Hayat Zorluklarla mı Dolu, Yoksa Zorlaştırdıklarımızla mı? | Ha-Mim

Kendi isteğimiz dışında çıktığımız bir yolculuk olan hayat, çoklarına göre zorluklarla dolu. Kimileri aile sorunlarıyla boğuşuyor, kimileri ekonomik sıkıntılarla. Kimileri sağlık problemleri yaşıyor, kimleri iş şartlarıyla ilgili güçlükler… Dünya bazılarının söylediği gibi gerçekten acı çekme yeri; hayat da acı, ağrı ve güçlüklerin adı mı?

Başkalarının ne dediği bir tarafa, kendimizden pay biçerek baktığımızda pek çok zorluğun hayatımızı sardığını görüyoruz. Ekonomik darlıklarımız olabiliyor, beklenmedik zamanda hastalıklar karşımıza çıkabiliyor, aile içinde veya iş ortamında birtakım sorunlar yaşayabiliyoruz. Annemizi veya babamızı yahut sevdiğimiz bir canımızı yitirebiliyoruz… Hayat yükü altında ‘ezildiğimizi’ düşünmesek bile kendimiz veya çevremizle ilgili nice problemlerle yüz yüze olduğumuzu her gün hissediyoruz, yaşıyoruz…

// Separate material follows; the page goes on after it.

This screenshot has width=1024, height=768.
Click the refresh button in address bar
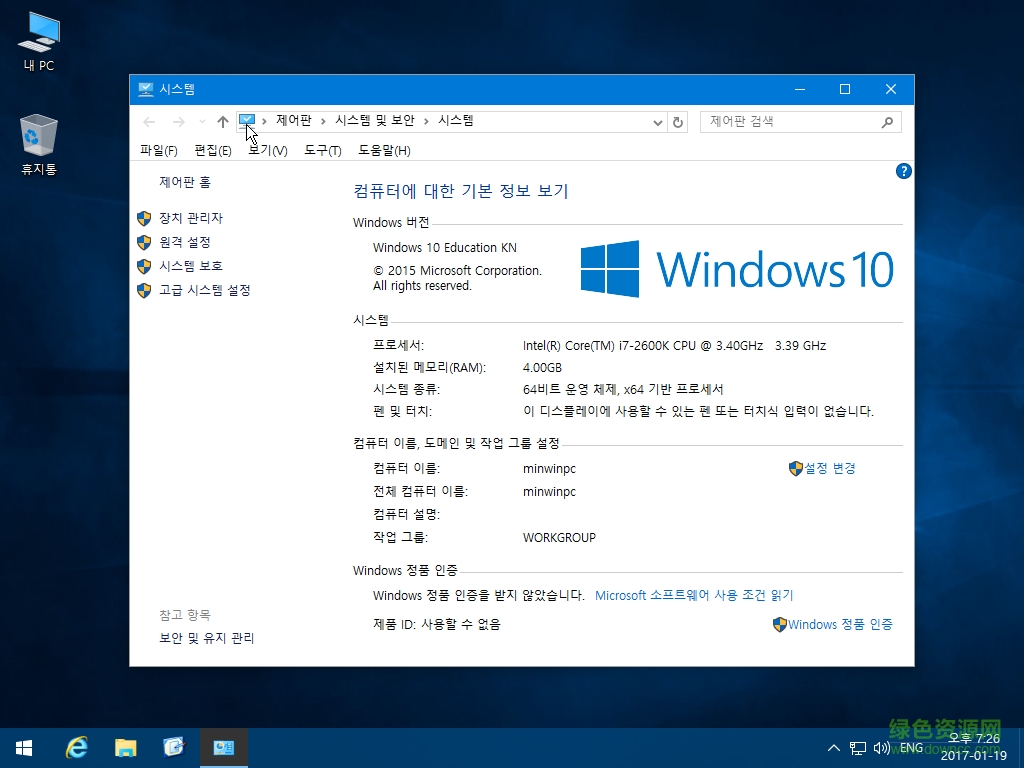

İnsanın kendisini ve etrafını saran bunca sıkıntı karşısında, nasıl yol izleyeceği daha doğrusu bunlarla nasıl baş edeceği ‘hayatî’ bir soru olarak karşımıza çıkıyor. Kimileri “zor da olsa, güçlüklerle mücadele ederek yaşamaya çalışmak gerekir” diyor, kimileri “psikiyatr ya da psikologların tavsiyelerine uymak gerekir” diyor, kimileri “en nihayet zorda kalınırsa anti depresan ilaçları alınmalı” diyor…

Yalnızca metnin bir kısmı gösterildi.